Nel caso italiano, “l’approccio del governo appare più stringente” scrive l’Assonime quando le operazioni non coinvolgono operatori di mercato, rispetto ai quali l’imposizione di rimedi appare infatti residuale, ma “coinvolgono operatori SOE (State Owned Enterprises), specie quando il governo estero di controllo non abbia stretti legami anche di alleanza con l’Italia e non assicuri effettiva autonomia al veicolo che eventualmente detenga la partecipazione nell’impresa titolare di attivi strategici”.
Alla Pirelli il socio cinese ha fatto buon viso a cattivo gioco, ma fino a quando? E se decidesse di vendere chi potrebbe comprare, il governo? Ci sono “capitali coraggiosi” pronti a intervenire magari grazie a vantaggiosi incentivi statali?
Lo studio dell’Assonime sottolinea in linea generale “l’esigenza di maneggiare con cautela l’istituto del golden power e di garantire il più possibile certezza agli operatori e al mercato prevedendo chiari ambiti di applicazione e prevedibilità delle prescrizioni e condizioni che possono essere imposte a tutela degli interessi strategici”. Per le società quotate il rischio è di alterarne il valore e ridurre la possibilità di accedere al mercato dei capitali. Non esistono pasti gratis, c’è sempre un costo da pagare e bisogna rendersene conto. Alla Pirelli il socio cinese ha fatto buon viso a cattivo gioco, ma fino a quando? E se decidesse di vendere chi potrebbe comprare, il governo?
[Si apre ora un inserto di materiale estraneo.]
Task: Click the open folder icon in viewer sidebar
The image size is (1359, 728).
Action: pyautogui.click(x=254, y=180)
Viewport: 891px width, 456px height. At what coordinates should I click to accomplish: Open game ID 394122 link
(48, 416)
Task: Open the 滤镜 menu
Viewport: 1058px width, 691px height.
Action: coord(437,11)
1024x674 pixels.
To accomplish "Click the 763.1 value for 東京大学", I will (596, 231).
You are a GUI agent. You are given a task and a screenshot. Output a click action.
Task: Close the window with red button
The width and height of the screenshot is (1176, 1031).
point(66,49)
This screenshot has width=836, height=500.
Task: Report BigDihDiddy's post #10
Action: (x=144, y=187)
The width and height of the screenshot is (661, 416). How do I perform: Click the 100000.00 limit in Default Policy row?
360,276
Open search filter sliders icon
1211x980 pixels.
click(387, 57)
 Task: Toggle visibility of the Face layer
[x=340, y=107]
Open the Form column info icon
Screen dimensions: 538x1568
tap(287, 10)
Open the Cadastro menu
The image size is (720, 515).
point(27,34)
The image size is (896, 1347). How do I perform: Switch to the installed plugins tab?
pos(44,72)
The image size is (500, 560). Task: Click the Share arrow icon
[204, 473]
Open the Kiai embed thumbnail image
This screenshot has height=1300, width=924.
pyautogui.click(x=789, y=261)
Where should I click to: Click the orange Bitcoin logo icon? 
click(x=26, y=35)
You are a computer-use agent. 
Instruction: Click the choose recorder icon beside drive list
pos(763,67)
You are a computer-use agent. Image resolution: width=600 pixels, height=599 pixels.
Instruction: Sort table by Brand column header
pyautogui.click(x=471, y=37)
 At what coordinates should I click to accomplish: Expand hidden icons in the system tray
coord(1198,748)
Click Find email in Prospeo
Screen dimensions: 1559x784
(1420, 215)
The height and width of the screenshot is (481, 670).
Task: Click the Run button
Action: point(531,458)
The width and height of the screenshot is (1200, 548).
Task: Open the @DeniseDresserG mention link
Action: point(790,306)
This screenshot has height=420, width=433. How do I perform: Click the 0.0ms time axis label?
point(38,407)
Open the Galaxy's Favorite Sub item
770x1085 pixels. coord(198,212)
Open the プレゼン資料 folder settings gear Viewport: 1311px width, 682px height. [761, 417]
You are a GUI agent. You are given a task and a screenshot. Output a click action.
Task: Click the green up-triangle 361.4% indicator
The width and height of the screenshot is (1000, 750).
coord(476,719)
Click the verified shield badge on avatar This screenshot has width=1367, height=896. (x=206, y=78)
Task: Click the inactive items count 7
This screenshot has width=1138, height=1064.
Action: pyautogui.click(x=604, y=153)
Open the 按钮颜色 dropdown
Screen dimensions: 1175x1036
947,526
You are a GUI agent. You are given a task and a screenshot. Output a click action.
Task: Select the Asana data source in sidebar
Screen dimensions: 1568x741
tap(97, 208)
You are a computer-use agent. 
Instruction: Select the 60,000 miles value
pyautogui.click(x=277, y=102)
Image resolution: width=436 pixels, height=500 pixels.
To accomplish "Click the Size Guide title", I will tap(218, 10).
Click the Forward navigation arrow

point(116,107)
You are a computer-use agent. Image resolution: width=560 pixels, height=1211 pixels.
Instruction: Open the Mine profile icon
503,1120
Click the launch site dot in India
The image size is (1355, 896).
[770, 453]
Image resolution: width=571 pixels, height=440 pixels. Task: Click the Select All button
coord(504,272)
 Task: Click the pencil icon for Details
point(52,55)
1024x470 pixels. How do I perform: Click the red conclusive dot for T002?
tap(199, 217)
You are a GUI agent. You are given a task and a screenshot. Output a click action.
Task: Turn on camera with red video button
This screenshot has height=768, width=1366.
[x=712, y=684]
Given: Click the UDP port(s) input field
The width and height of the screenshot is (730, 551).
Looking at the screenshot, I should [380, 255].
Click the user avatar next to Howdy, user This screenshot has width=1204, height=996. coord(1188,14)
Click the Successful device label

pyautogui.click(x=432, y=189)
Ci sono “capitali coraggiosi” pronti a intervenire magari grazie a vantaggiosi incentivi statali? Ma attenzione, rilevanti presenze cinesi sono anche dentro l’industria di stato: la State Grid possiede il 35 per cento di Cdp Reti che a sua volta ha un terzo di Terna e Snam. Pechino si dice disposto a rinnovare, la Cassa vuole rafforzare la sua posizione. Quel pacchetto valeva due miliardi e cento milioni di euro nel 2014 ai tempi dell’accordo. Adesso? Secondo la homeland economics bisognerebbe indurre i cinesi a vendere. Il Tesoro ha due o più miliardi da regalare a Xi Jinping?